The 1915 U.S. Open was the 21st U.S. Open, held June 17–18 at Baltusrol Golf Club in Springfield, New Jersey, west of New York City. Four-time U.S. Amateur champion Jerome Travers captured his only U.S. Open title, one stroke ahead of runner-up Tom McNamara. The championship was played on the original course at Baltusrol, now known as the Old Course, which no longer exists.

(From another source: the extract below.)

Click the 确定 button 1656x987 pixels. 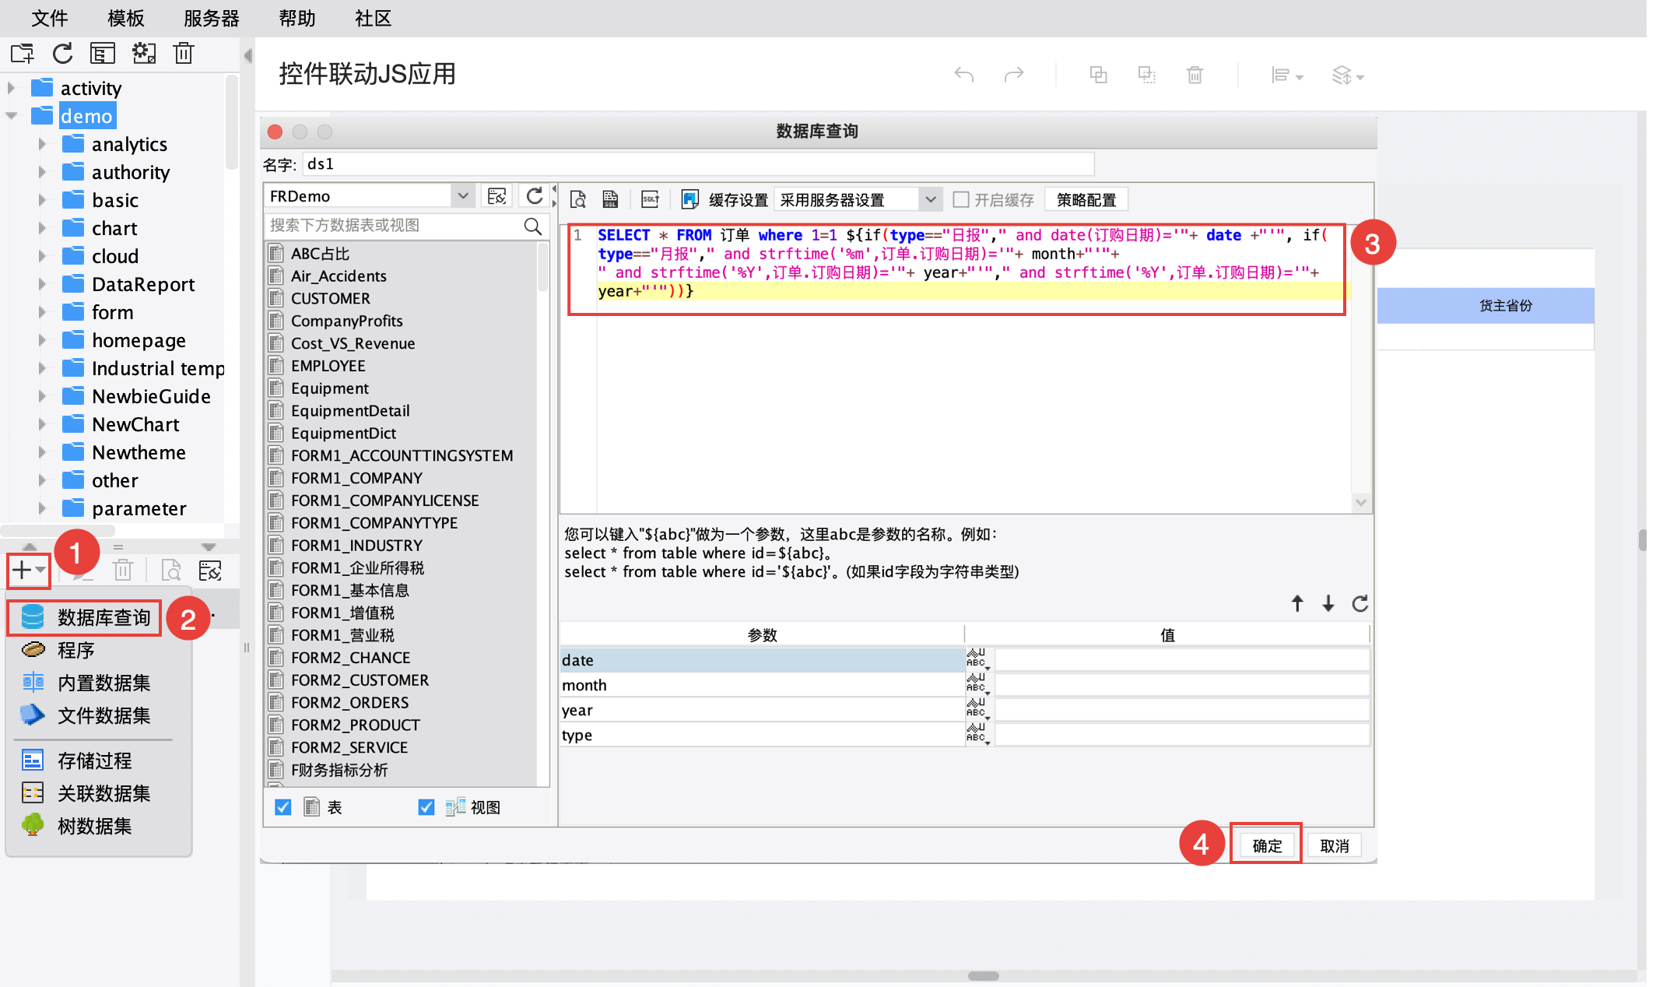coord(1266,845)
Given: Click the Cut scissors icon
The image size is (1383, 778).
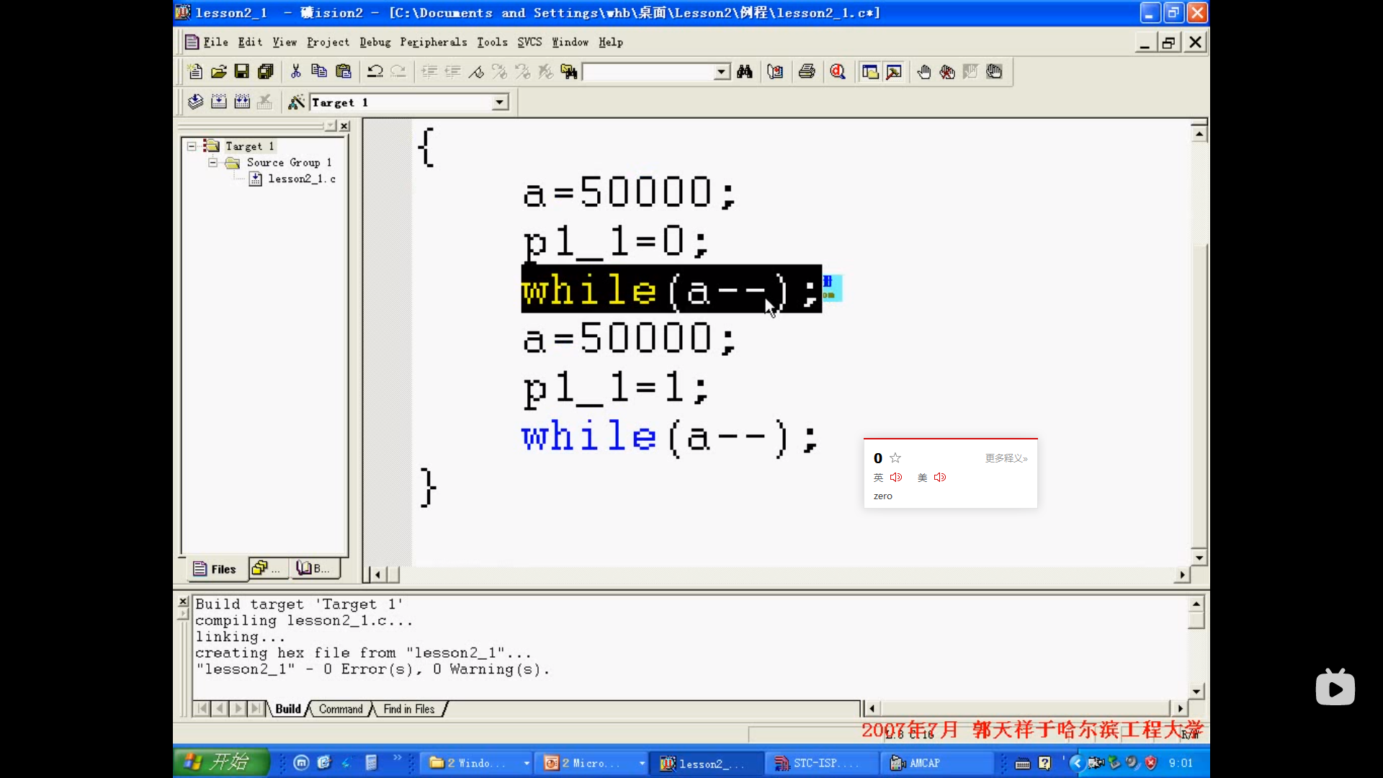Looking at the screenshot, I should (295, 71).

Future U.S. Open champions Jim Barnes and Chick Evans shared the first round lead, with Travers five behind. After a 72 in the second round, Travers pulled to within two-shots of leaders Barnes and Louis Tellier.

Travers took the lead in the third round with a 73, a shot ahead of Barnes, Tellier, Bob MacDonald, and Mike Brady, with McNamara two behind. MacDonald shot a 78 in the final round to finish in third, while Barnes and Tellier both shot 79 to finish in fourth. McNamara posted a 75 to total 298 as Travers made the turn at 39, and needed a 37 on the back-nine to win the title. His drive at the 10th went out of bounds, while his second shot found the rough. His third shot cleared the water surrounding the green and settled less than three feet (0.9 m) from the hole. He managed to save par with a 15-footer (4.5 m) at the 11th, three-putted for bogey at the 12th, but then made a birdie at 15. Pars over the final three holes saw him finish with a 76 and a 297 total.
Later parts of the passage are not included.